First real-time economic tracker for COVID-19 impact launched — incoming A&S scholar on team

May 8, 2020 by A&S News

The global pandemic is impacting nations across the world — borders are closing, schools and workplaces are shutting down and large gatherings are a thing of the past. Much of the world's economic activity is coming to a halt, hurting businesses, large and small, and workers alike. Policy-makers require up-to-date information to make decisions in this rapidly-changing crisis. But the typical economic indicators lag weeks behind the current day’s economic activity.
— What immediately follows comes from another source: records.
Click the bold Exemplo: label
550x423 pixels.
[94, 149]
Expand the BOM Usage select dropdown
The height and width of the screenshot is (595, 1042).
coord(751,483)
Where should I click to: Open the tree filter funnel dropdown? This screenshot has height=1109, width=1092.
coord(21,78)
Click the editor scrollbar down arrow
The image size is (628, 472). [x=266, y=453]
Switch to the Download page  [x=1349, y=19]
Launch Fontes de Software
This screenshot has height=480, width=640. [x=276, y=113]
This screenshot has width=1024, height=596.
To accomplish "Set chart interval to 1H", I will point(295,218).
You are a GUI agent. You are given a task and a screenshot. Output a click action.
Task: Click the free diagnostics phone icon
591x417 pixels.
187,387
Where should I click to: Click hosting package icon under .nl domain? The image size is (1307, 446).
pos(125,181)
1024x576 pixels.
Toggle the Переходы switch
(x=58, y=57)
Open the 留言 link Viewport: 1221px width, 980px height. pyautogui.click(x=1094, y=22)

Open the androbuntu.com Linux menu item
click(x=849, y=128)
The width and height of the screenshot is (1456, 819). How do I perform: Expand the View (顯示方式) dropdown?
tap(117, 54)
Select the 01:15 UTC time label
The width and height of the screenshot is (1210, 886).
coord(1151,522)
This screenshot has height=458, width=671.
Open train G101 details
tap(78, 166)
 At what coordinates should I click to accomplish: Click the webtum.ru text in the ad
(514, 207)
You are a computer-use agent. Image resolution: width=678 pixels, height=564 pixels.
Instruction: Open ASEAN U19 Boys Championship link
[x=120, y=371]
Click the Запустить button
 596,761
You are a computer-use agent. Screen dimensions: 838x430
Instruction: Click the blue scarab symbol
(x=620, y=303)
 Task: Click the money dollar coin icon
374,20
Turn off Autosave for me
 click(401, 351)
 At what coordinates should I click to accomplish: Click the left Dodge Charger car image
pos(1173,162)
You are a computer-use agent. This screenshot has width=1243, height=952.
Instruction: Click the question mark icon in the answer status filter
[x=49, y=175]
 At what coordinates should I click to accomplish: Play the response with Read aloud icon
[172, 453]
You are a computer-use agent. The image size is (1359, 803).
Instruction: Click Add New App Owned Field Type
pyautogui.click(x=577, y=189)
A new real-time tracker of American economic activity developed incoming A&S faculty member Michael Stepner with colleagues at Harvard and Brown universities will help policy-makers, non-profits and philanthropists better understand the dimensions of the COVID-19-induced economic downturn and identify targeted, effective recovery efforts.

The Economic Tracker launched this week by Opportunity Insights, a research center based at Harvard University, presents data on the latest economic trends alongside independent academic analysis — providing a well-informed live picture of the rapidly shifting American economy, the researchers say.

“The Economic Tracker is an unprecedented collaboration between private sector businesses and academics, opening the insights that businesses are using daily to the public and gathering them in one place so that everyone can assess the state of the recovery," says Stepner, who will join the Department of Economics as an assistant professor.

"We are very excited to welcome Michael to the Department of Economics", said Ettore Damiano, chair of the department. "We are pleased to have a researcher with his energy, enthusiasm and domain expertise join our group of stellar scholars covering a wide range fields, including theory, applied data analysis and econometric methodology."

Stepner is a public economist studying the relationship between health and economic inequality, with a focus on how public policy can improve the health and financial security of low-income populations. “I look forward to joining the University of Toronto community and continuing to develop research examining the interactions between health and economics, in Canada and around the world,” said Stepner.